Reconciliation Redux

When Kahu Kaleo Patterson asked me to speak at the Hoʻokuʻikahi Reconciliation service at St. Andrew’s Cathedral on January 17th (it’s at 6), he used a phrase that caught my attention: “mindful nationalism.” Those familiar with the nationalist movements of the twentieth century, in Europe and other places, are keenly aware of the perils of nationalism, a concept Benedict Anderson called “imagined communities.” A mindful nationalism is needed at this time, when a war of consciousness (as Zuri Aki has called it) is being waged – simply look in the comment section of any article on sovereignty. Both sides in the debate are engaged in proving the other wrong, which may be a first step, but it cannot be the last.The last step must involve some kind of reconciliation.

 WHAT IS RECONCILIATION?

Ian McIntosh

Ian McIntosh, former director of  Cultural Survival (the oldest Indigenous rights organization in the US), and a mentor of mine, showed me how reconciliation is a multi-layered process. In that context, it is about addressing the divisions between Indigenous and non-Indigenous (his context was Australia) – divisions that have been caused by a lack of respect, knowledge and understanding.

Reconciliation is about recognizing the truth of a country’s history, and moving forward together with a commitment to social justice, and building relationships based on mutual understanding, respect and trust. Recognizing history may sound uncontroversial, but it was a key factor in the deoccupations of the Baltic states, whose histories were covered up by the Soviet occupation (1940-1990). To merely be able to speak openly about their histories was controversial in the extreme, and a major step toward liberation. I contend that history in Hawaiʻi is nearly as contentious.

But reconciliation is more than this – itʻs about a new consciousness. This consciousness is not really new – it may be the oldest thing on Earth – as Eckhart Tolle said, it may just be  “new to you.”

Iʻve written elsewhere about how postmodernism (the period weʻre sort of in) ignores development – the idea that people, even adults, evolve over time – and in doing so, must ignore the entire field of developmental psychology.  This creates what Robert Bly has called the “sibling society” – a society in which all are considered equal in every way is one which devalues the wisdom of experience. Men and women in the 1960s (yes, thatʻs when it started) were trying to dismantle illegitimate hierarchies, and rightly so, but ended up dismantling legitimate ones as well. A recent headline read “Hippie parents were just the worst.” But development is not about diminishing selfishness, but about expanding the meaning of “the self.”

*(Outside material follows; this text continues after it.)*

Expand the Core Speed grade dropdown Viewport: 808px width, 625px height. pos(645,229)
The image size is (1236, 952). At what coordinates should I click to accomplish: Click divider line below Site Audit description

One is reminded of the Buddhist quote:

Why are you unhappy?

Because 99.9 percent of everything you think,

And everything you do, Is for yourself,

And there isn’t one.

– Wei Wu Wei

Rather than a strictly political process, development, and therefore reconciliation, is about something we who live in late stage capitalist cultures are really bad at: cultivating the inner life.

But there is an outward, political dimension to reconciliation. In South Africa, the Truth and Reconciliation Commission bridged the inner and outer dimensions of reconciliation, allowing catharsis but not revenge.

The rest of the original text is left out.